MLPMnistSingleLayerExample is the same as in DL4J, except for setting epoch to 2.
The program (1) is as below
If everything else is identical, those two methods should return the same result. I guess that there is some kind of small difference between the two executions of your programs.
In any case, the second option, i.e. fit(DataSetIteator, int) is usually prefered as it provides more than just Async preloading.

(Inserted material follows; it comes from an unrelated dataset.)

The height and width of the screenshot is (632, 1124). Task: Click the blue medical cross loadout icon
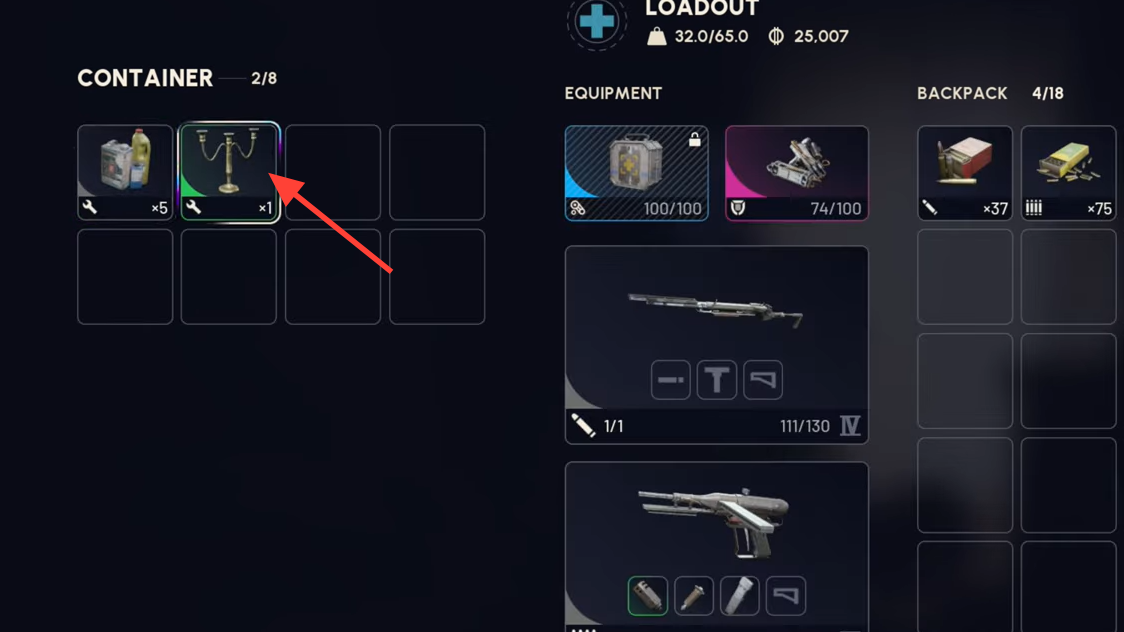click(597, 22)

I copied code from MultiLayerNetwork to my program (1) as below, but the result is still different from that with fit(org.nd4j.linalg.dataset.api.DataSet data) . I’m sure that both fitting functions are not identical.
try
{
mnistTrain = new MnistDataSetIterator(batchSize, true, 123);
mnistTest = new MnistDataSetIterator(batchSize, false, 123);
} catch (IOException e) {
// TODO Auto-generated catch block
e.printStackTrace();
}
log.info("Build model....");
//print the score with every 1 iteration
model.setListeners(new ScoreIterationListener(1));
log.info("Train model....");
model.fit(mnistTrain, 2);
log.info("Evaluate model....");
Evaluation eval = model.evaluate(mnistTest);
log.info(eval.stats());
I wrote a program test.OnebatchFitVSOnepochFit following DL4J examples to reproduce the problem above. The program is to test fit(DataSetIterator iterator, int numEpochs) and fit(org.nd4j.linalg.dataset.api.DataSet data). I got different results which can be reproduced.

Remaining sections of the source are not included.